I am trying to forecast the number of incoming calls for the next 4 period. While my forecast shows me the same figure for the next 4 periods, so I am a little confused as to where did I go wrong.
Data:
Time Total Calls
8/1/2015 69676
9/1/2015 71827
10/1/2015 62504
11/1/2015 59431
12/1/2015 63304
1/1/2016 58899
2/1/2016 55922
3/1/2016 60463
4/1/2016 56121
5/1/2016 58574
6/1/2016 64467
7/1/2016 61825
8/1/2016 75784
9/1/2016 67047
10/1/2016 63000
11/1/2016 63318
12/1/2016 66612
1/1/2017 71614
2/1/2017 62875
3/1/2017 66297
4/1/2017 66193
5/1/2017 70143
6/1/2017 72259
7/1/2017 65793
8/1/2017 53687
9/1/2017 48518
10/1/2017 58740
11/1/2017 50801
12/1/2017 44293
1/1/2018 61150
2/1/2018 49619
3/1/2018 49621
4/1/2018 48645
5/1/2018 37958
6/1/2018 37725
7/1/2018 42221
8/1/2018 41663
9/1/2018 35328
10/1/2018 37687
Trying to Forecast the next 4 months data using R
tier2=ts(tier2,start=c(2015,8),end=c(2019,2),frequency=12)
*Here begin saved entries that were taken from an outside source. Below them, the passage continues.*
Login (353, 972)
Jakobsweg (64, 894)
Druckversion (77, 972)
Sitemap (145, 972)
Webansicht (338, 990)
tier2_train<-window(tier2[,2],end=c(2018,10))
tier2_test<-window(tier2[,2],start=c(2018,11))
plot(tier2_train,xlab="Time Period",ylab="Total Calls")
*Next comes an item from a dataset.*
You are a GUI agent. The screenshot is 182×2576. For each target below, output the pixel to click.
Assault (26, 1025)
automatic<auto.arima(tier2_train,seasonal=T,stepwise=FALSE,approximation=FALSE,ic="aicc")
# automatic ** The model decided (0,1,1)
forecast1 <- forecast::forecast(automatic, h = 4)
forecast1
Forecast output::
Point Forecast
Nov 2018 37716
Dec 2018 37716
Jan 2019 37716
Feb 2019 37716
37716 for the next 4 months does not seem appropriate. How do I calculate the forecast for the next 4 months
R code mentioned above
Expected results: to be close to:
11/1/2018 31657
12/1/2018 26390
1/1/2019 27542
2/1/2019 23262
your problem is similar to https://stats.stackexchange.com/questions/286900/arima-forecast-straight-line
Basicly auto.arima is indeed searching for seasonal models but it is also searching for non seasonal models, use the argument trace so that you can see the models being tested.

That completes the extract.